PTACs – Split Ductless Systems By Betty Stephens
PTAC (packaged terminal systems) are also known as wall-split air conditioning systems or ductless systems. These PTAC systems which are frequently used in hotels have two separate units, the evaporative unit on the interior and the condensing unit on the exterior, with tubing passing through the wall and connecting them. This minimizes the interior system footprint and allows each room to be adjusted independently. The terminal package is the condensing unit located on the exterior and includes the compressor, condenser and condenser fan. The other terminal package is the evaporative unit located on the interior and handles air cooling and distribution. The internal evaporative unit includes the fan, expansion valve and evaporator coil.
PTAC system may be adapted to provide heating in cold weather, either directly by using an electric strip, gas or other heater, or by reversing the refrigerant flow to heat the interior and draw heat from the exterior air, converting the air conditioner into a heat pump.
While room air conditioning provides maximum flexibility, when used to cool many rooms at a time it is generally more expensive than central air conditioning. The primary disadvantage of ductless air conditioners is their cost. Such systems cost about $1,500 to $2,000 per ton of cooling capacity. This is about 30% more than central systems and may cost more than twice as much as window units of similar capacity.
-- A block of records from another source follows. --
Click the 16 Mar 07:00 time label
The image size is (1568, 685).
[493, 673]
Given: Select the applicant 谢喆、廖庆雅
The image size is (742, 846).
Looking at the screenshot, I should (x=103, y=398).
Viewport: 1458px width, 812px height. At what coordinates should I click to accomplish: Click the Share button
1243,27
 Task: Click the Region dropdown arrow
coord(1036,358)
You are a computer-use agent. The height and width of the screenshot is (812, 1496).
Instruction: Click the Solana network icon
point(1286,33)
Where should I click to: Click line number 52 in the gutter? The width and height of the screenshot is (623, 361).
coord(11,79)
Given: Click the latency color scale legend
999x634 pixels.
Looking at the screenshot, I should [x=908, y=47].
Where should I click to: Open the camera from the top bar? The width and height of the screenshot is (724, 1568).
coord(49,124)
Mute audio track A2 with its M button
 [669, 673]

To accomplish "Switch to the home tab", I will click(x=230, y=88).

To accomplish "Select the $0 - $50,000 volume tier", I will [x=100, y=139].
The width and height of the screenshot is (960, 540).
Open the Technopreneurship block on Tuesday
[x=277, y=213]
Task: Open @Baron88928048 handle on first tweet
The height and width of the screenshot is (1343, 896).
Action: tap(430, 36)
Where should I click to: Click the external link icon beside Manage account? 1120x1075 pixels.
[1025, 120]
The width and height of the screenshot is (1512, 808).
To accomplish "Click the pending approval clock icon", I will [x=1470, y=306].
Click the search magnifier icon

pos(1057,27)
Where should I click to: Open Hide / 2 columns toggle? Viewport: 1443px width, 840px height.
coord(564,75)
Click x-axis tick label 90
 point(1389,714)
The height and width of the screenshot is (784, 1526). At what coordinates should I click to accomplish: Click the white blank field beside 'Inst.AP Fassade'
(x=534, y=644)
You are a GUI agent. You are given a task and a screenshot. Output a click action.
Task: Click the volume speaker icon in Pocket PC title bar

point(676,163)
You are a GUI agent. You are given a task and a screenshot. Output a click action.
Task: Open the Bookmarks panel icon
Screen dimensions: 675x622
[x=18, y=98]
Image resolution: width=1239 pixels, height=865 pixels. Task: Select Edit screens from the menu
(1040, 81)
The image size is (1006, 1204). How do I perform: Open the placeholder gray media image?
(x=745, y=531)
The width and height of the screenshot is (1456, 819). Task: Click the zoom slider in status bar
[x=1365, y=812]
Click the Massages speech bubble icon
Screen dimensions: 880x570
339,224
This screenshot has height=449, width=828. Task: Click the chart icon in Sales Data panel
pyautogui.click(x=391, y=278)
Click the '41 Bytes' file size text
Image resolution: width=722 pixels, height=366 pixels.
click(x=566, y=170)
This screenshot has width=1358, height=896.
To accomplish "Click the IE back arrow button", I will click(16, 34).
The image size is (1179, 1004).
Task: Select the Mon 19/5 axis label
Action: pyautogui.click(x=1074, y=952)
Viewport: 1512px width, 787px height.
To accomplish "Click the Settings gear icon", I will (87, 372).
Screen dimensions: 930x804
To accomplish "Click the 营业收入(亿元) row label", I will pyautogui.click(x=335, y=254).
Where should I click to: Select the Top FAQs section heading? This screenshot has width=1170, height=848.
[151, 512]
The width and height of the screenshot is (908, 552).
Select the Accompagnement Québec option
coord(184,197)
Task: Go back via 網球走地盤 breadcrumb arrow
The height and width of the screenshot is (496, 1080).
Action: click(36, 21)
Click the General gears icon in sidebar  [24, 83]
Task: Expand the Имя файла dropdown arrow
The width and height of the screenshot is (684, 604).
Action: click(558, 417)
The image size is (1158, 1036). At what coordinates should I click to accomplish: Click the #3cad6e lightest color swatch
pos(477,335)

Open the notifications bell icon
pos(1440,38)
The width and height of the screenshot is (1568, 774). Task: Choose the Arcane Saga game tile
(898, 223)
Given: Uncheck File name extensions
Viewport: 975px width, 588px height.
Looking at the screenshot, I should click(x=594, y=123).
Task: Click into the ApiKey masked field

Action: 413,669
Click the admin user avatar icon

An additional possible disadvantage that may increase net cost is that ductless systems may sometimes not be eligible for energy efficiency rebates offered by many electric utility companies as part of an incentive program to reduce summer cooling load on the electrical grid.
Ductless systems offer much higher efficiency (up to 27.1 SEER on some systems). Today’s brands include Aircon, Carrier, Daikin, Klimaire, LG, Mitsubishi, Sanyo, Fujitsu and YMGI.
Most ductless (split system) air conditioners still typically provide cooling to a single room or interior zone, just like a window air conditioner or PTAC; but more powerful outside units are becoming more and more available, supporting cooling of ever-more interior zones. Advantages of the ductless system include smaller size and flexibility for zoning or heating and cooling individual rooms. Flexible exterior hoses lead from the outside unit to the interior one(s); these are often enclosed with metal to look like common drainpipes from the roof. Those enclosures can be painted to match the color of the house.
If your goal is to create a quiet, comfort controlled room, or simply want to heat or cool an area without expensive ductwork, the ductless systems set a new standard for efficiency, great looks and comfort.